The absolute knockdown potency of an RNAi agent would determine which fraction of the HBV population fall within this sweet spot. With a 1log knockdown e.g. you could start RNAi with patients with as much as 5000IU/ml.
For the clinical development of RNAi agents for HBV, the
first step will be to determine the HBsAg decline on a background of
nukes (just what Arrowhead is doing right now). For pivotal trials, an
immunostimulatory agent such as an interferon should be added to the nukeà RNAi/nuke treatment
regimen to finish off the virus.
Stay tuned to learn about the fold benefit of HBV cures in
patients falling below the 500IU/ml threshold, and the 3-4mg/kg single-dose
results for ARC520 from Arrowhead Research to be reported later this quarter (note to Arrowhead PR department: next Monday may be a good time to do so).
WOW!!!!!!!!!!!!!!!!!!!!!!!!!!!!!!!!!!!!!!!!!!!!!!!!!!!!!!!!!!!!!!!!!!!!!!!!!!!!!!!!!!!!!!!!!!!!!!!!!!!!!!!!!!!!!!!!!!!!!!!!!!!!!!!!!!!!!!!!!!!!!!!!!!!!!!!!!!!!!!!!!!!!!!!!!!!!!!!!!!!!!!!!!!!!!!!!!!!!!!!!!!!!!!!!!!!!!!!!!!!!!!!!!!!!!!!!!!!!!!!!!!!!!!!!!!!!!!!!!!!!!!!!!!!!!!!!!!!!!!!!!!!!!!!!!!!!!!!!!!!!!!!!!!!!!!!!!!!!!!!!!!!!!!!!!!!!!!!!!!!!!!!!!!!!!!!!!!!!!!!!!!!!!!!!!!!!!!!!!!!!!!!!!!!!!!!!!!!!!!!!!!!!!!!!!!!!!!!!!!!!!!!!!!!!!!!!!!!!!!!!!!!!!!!!!!!!!!!!!!!!!!!!!!!!!!!!!!!!!!!!!
ReplyDeletemy expection is to lower than 100. or even better 100-1000 times lower than original value
ReplyDeletesweet...cant wait
ReplyDeleteWhat do the results of Replicor and RGLS mean for the likes of ARWR, TKMR, ISIS, ALNY, BLT, AGX or any other hepatitis chasing company?

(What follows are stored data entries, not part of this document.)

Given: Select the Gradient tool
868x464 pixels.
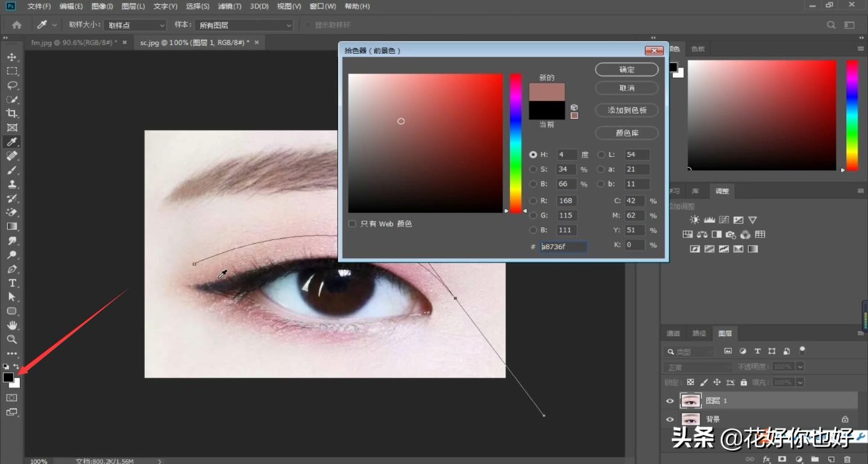Looking at the screenshot, I should pyautogui.click(x=11, y=226).
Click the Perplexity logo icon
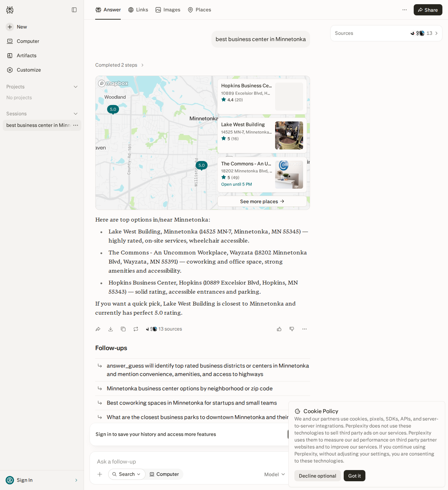 (10, 10)
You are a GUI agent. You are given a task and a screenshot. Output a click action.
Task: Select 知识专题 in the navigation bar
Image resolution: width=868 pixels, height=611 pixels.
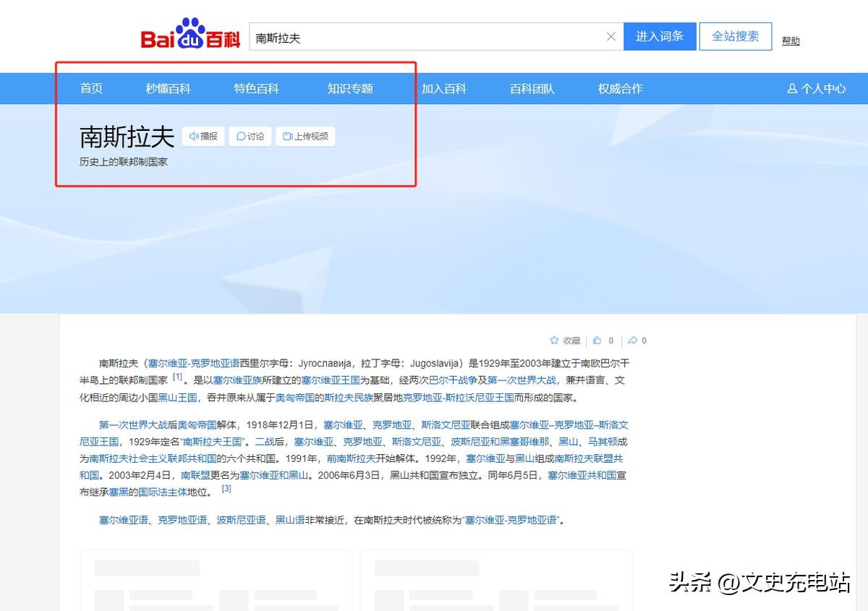click(350, 89)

ReplyDeleteMore importantly, what are the patent issues, if any, surrounding them? Meaning, whose foundation IP are they employing?
REPLICor...single agent they claim most/all rebound after treatment. In combination, they say all s-seroconvert. There is A LOT of skepticism around REPLICor. One questioner challenged them why they have not published the results 2 years after presenting similar data from the Bangladesh trial at AASLD. Reply was vague and indicated that there were doubts about mechanism of action (e.g. potential innate immune stimulation). So nothing really changed for me, except to see that also in the hepatology community (not only in the oligoRx community) there is this skepticism.
ReplyDeleteRGLS...it is now about whether RG-101 can enable 4-week pangenotypic treatments. That's always been the base case.
Sounds like another Benetic. All the promises in the world reinforced with some clever PowerPoint slides and devoid of close scientific scrutiny.
ReplyDeleteI own both ARWR & TKMR. Both companies have acknowledged that to achieve functional cure will require combinational therapy to knock down antigen along with other aspect of infection. I guess it's just matter of who can reach this goal first? Timing wise, isn't ARWR ahead of both TKMR & Replicor?
ReplyDeleteI'm holding on tight to ARWR & TKMR for now.